For years, the “AI meeting assistant” was a polite way of saying “transcription bot.” You invited it to your call, it turned speech into text, and if you were lucky, it summarized the action items without hallucinating a new department. But transcription is now a commodity. The real war hasn’t been about who can hear the best; it’s about who can connect the best.
Otter.ai just signaled its intent to win that war. By adopting the Model Context Protocol, Otter is no longer just a digital scribe sitting in the corner of your Zoom call. It is now an enterprise search engine capable of pulling data from Salesforce, Jira, and Notion to answer a simple question: “What actually happened with the Smith account today?”
| Attribute | Details |
| :— | :— |
| Difficulty | Beginner/Intermediate |
| Time Required | 5–10 minutes for setup |
| Tools Needed | Otter.ai (Professional/Enterprise), Google Workspace, Salesforce, or Slack |
The Why: The Fragmentation Tax is Real
Knowledge workers are currently paying a “fragmentation tax.” You spend twenty minutes hunting for a project update that started in a meeting, moved to a Slack thread, got buried in a Jira ticket, and finally died in a PDF on Google Drive.
Otter’s shift to search across your entire enterprise stack solves the “silo problem.” By acting as an MCP client, Otter isn’t just indexing its own transcripts; it’s querying the other apps you already use. It turns the AI assistant from a passive listener into an active researcher that understands the context of your entire workflow, not just the last forty minutes of a video call. This move towards multi-AI orchestration allows different systems to synthesize data rather than just recording it.
How to Turn Otter Into Your Enterprise Command Center
Implementing these new features isn’t just about clicking “Connect.” It’s about structuring your data so the AI can actually find it.
- Sync Your Ecosystem: Navigate to your Otter settings and authorize the new MCP-standard connections. Start with the “big three”: Gmail/Outlook for communication, Google Drive/SharePoint for documents, and your CRM (Salesforce).
- Deploy the Windows App: If you’re tired of the “Bot Swarm” (where five different meeting bots join one call), download the new Otter Windows app. Use the system audio recording feature to capture meetings without a visible bot presence.
- Prompt with Context: Instead of asking general questions, use the persistent AI assistant to query specific tools. For example: “Based on the Jira ticket I just opened, summarize the key concerns from this morning’s client meeting.”
- Push, Don’t Just Pull: Use the “Write” feature to turn insights into action. Once Otter finds the answer across your apps, use the integrated draft tool to send that summary directly to a Notion page or a Gmail draft. This shift mirrors how Microsoft shifts from chatbots to agentic AI by focusing on execution over mere conversation.
💡 Pro-Tip: To avoid “AI Noise,” use the new deduplication settings. If multiple teammates have Otter, the software can now detect this and ensure only one instance captures the audio, while still sharing the final notes with everyone on the calendar invite.
The Buyer’s Perspective: Bots vs. System Audio
The market for meeting AI is currently split into two camps: the “Invisible” camp (led by startups like Granola) and the “Transparent” camp (led by Otter and Fathom).
The newcomers argue that bots are awkward and intrusive. Otter CEO Sam Liang is betting his $100M+ ARR business on the opposite: that enterprise customers want the bot because it acts as a record of consent and transparency. While tools like the Zoom AI Companion offer built-in alternatives for those on specific platforms, Otter’s cross-platform nature remains its core strength.
Compared to competitors like Read AI or Fireflies, Otter’s move into MCP (Model Context Protocol) is a massive technical advantage. Built by Anthropic and adopted rapidly by the industry, MCP allows Otter to “talk” to other apps using a standardized language. While other tools are busy building one-off integrations that break every time Salesforce updates its API, Otter is building on a foundation that could eventually search almost any modern enterprise tool.

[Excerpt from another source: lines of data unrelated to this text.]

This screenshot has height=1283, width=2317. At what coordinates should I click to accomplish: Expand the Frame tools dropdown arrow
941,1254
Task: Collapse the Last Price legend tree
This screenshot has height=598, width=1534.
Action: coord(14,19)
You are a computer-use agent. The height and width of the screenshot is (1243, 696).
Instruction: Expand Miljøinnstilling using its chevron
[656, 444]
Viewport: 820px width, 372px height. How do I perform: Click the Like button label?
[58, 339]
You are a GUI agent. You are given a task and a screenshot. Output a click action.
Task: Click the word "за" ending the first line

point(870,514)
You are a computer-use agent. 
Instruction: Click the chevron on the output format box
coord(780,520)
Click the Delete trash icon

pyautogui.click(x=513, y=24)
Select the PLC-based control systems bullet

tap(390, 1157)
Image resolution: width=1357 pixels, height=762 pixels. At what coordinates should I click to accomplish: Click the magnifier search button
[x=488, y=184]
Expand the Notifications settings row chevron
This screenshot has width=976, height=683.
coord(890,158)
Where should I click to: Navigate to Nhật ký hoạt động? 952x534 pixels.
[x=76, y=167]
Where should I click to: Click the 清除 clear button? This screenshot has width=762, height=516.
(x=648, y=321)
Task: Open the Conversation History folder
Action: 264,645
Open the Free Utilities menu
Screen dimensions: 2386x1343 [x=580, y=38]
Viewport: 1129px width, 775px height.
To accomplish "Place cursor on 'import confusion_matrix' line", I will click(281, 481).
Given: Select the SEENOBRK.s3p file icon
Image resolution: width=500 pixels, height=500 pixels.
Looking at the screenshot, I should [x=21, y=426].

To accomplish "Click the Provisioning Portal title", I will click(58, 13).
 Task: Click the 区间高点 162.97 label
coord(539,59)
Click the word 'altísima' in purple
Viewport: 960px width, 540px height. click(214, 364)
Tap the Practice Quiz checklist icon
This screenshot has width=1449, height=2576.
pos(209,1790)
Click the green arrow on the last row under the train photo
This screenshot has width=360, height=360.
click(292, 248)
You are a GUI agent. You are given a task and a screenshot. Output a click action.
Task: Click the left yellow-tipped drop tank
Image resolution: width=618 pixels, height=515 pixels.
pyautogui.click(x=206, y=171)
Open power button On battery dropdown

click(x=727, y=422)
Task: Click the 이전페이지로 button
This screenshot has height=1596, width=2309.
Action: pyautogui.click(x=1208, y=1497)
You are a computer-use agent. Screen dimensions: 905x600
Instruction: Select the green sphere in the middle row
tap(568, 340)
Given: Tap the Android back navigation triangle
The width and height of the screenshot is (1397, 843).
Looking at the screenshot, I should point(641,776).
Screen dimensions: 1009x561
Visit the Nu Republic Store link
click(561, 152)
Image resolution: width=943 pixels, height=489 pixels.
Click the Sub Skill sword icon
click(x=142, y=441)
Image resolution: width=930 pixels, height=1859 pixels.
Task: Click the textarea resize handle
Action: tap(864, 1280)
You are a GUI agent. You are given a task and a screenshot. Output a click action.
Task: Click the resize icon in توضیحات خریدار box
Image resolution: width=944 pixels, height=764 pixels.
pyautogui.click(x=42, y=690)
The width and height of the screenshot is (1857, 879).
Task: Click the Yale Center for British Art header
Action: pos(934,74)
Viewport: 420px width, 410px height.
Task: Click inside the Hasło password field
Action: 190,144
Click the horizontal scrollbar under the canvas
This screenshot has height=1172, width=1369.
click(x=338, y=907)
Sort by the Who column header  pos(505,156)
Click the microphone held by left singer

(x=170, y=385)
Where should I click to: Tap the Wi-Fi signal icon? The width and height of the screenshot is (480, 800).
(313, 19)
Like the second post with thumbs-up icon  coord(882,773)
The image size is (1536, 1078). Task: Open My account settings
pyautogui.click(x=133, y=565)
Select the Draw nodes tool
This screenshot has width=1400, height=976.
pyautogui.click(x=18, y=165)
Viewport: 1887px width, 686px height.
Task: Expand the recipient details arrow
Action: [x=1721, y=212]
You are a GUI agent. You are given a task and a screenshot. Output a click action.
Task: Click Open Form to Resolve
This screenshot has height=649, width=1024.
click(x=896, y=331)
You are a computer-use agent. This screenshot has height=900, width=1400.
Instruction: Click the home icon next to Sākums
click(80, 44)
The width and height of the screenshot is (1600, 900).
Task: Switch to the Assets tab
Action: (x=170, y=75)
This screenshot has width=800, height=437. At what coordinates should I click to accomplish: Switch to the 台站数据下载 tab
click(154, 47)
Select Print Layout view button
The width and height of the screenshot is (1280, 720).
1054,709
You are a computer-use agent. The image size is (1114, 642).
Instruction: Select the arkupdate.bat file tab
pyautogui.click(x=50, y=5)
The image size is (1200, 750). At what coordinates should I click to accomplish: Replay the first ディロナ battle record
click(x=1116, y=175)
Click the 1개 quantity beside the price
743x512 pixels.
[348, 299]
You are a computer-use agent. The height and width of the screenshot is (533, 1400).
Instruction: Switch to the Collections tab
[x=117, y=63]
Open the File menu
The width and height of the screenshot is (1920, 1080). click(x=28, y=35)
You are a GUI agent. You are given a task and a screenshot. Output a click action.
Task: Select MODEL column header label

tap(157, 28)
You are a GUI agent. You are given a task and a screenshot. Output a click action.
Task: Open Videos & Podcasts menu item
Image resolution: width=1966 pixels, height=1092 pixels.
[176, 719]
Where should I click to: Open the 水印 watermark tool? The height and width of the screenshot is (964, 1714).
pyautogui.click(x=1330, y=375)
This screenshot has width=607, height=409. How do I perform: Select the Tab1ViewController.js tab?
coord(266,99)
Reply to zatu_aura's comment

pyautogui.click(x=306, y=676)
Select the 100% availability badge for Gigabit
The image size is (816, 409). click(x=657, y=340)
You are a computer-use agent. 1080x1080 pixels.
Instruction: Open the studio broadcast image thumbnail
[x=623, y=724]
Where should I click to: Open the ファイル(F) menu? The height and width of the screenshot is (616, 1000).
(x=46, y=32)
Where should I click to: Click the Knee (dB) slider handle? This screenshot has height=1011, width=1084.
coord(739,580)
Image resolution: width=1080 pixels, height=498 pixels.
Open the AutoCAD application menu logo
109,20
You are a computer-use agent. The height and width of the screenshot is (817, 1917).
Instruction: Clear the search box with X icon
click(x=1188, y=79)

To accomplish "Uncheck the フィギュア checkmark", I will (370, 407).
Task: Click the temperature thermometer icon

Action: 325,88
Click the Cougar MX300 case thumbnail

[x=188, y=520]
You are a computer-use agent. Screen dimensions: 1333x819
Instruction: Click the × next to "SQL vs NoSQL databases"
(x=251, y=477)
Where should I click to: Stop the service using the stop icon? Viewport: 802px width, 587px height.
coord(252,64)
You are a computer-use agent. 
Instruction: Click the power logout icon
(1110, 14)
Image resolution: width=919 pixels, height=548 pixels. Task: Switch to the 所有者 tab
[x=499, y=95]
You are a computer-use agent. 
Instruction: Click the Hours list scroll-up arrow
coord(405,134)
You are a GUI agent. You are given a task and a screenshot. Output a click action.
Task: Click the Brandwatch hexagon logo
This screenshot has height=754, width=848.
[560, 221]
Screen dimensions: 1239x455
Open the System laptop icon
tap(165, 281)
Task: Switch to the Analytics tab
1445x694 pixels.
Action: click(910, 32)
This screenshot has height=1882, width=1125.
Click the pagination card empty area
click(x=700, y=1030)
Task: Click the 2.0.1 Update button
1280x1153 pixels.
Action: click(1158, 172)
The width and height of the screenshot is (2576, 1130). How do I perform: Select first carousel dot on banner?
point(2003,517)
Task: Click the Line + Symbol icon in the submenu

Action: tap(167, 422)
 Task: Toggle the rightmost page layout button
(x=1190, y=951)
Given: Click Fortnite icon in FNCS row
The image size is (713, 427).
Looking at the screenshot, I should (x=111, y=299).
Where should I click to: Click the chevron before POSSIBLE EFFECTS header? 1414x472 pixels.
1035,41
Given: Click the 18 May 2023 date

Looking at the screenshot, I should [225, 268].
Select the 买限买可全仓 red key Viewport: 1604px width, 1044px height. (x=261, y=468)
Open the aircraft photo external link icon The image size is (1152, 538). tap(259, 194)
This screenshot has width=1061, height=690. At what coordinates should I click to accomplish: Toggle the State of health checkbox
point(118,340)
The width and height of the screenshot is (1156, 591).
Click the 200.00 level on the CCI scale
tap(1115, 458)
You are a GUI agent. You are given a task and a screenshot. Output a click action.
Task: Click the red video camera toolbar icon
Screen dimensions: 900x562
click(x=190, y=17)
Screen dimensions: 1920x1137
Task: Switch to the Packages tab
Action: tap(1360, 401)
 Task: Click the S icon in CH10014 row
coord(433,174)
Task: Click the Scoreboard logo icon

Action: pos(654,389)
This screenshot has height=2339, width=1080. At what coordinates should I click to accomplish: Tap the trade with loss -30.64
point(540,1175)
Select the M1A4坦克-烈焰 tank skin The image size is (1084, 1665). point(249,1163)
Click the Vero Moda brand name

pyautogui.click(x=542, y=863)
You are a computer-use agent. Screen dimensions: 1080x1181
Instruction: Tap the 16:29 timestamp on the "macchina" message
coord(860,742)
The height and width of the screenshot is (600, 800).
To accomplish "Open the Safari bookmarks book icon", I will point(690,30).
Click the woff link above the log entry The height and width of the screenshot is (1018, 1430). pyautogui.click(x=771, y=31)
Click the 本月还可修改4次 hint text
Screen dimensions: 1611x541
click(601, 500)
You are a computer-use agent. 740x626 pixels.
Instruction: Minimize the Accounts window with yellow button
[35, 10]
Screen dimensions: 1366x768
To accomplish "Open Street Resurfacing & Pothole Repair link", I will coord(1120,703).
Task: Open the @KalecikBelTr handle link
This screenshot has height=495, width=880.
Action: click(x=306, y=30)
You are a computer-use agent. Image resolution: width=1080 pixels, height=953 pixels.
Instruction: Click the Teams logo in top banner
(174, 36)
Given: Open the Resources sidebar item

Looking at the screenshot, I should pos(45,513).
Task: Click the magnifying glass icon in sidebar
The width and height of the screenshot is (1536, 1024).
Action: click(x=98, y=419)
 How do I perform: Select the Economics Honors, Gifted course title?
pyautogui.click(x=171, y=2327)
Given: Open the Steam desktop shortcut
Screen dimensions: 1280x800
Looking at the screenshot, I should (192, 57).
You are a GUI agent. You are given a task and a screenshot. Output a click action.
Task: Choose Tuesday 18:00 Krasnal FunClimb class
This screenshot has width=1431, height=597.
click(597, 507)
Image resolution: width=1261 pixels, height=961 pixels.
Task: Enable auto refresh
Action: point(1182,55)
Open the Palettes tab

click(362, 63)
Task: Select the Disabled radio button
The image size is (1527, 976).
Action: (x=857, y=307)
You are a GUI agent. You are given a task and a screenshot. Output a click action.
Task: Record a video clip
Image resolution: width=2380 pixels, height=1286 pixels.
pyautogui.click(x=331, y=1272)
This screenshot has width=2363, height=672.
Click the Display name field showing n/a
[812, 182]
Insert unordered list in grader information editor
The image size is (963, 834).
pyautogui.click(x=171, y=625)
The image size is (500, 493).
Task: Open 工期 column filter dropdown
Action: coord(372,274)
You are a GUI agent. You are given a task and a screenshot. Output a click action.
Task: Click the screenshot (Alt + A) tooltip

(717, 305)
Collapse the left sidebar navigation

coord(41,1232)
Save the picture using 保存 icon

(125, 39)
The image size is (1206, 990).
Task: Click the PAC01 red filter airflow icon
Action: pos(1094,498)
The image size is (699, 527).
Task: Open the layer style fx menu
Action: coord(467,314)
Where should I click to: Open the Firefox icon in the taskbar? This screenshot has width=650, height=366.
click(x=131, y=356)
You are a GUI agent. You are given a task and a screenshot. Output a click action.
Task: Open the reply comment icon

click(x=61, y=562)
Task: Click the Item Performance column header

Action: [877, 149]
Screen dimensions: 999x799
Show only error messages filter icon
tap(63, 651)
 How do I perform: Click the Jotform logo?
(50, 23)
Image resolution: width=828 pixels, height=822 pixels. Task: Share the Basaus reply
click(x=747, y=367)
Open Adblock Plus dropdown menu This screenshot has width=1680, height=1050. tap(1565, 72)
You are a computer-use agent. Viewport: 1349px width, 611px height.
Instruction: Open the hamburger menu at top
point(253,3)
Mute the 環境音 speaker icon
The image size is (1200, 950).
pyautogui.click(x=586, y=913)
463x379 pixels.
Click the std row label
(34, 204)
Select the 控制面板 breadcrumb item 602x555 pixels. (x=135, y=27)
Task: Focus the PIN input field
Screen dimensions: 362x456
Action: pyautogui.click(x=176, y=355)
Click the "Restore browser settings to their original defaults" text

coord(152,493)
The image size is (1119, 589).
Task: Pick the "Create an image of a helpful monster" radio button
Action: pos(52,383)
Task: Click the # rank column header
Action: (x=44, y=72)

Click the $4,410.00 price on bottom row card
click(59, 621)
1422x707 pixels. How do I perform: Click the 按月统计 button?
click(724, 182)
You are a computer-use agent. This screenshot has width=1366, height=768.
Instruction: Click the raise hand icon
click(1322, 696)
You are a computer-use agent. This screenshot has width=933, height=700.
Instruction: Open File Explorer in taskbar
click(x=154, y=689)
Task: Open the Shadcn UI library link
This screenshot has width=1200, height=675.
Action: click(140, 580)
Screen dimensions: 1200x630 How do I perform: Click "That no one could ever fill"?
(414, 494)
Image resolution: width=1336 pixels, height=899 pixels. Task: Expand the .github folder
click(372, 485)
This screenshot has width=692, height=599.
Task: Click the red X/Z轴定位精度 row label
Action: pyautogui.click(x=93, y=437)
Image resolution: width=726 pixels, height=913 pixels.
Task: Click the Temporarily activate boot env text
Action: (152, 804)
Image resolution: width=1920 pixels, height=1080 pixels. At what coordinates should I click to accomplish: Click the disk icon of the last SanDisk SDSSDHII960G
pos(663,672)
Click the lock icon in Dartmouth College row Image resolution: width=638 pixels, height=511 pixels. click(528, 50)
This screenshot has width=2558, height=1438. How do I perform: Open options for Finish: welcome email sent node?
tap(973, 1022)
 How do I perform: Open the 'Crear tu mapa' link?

However, there is a catch. If your organization lives and breathes inside Microsoft Teams and doesn’t use third-party tools like Notion or Jira, Microsoft’s own Copilot still holds the home-field advantage for deep integration.
FAQ: What You Need to Know
Does Otter search the content of my actual files or just the titles?
It queries the content within the apps you connect (like the body of a Gmail or a Notion page) using the context provided by your meeting data to filter results.
Will my data be used to train Otter’s global AI models?
Enterprise-tier data is typically siloed and not used for training general models, but you should always verify your specific “Data Processing Agreement” (DPA) within the admin console.
Do I still need a bot to join my meetings?
No. With the new Windows and Mac apps, you can record via your computer’s system audio, though Otter still encourages the “bot” method for better transcript accuracy and team-wide sharing.
Ethical Note/Limitation
While Otter can now search across your tools, it cannot “reason” through complex conflicting data—if your Jira ticket says one thing and your meeting says another, the AI will likely hallucinate a compromise rather than pointing out the discrepancy.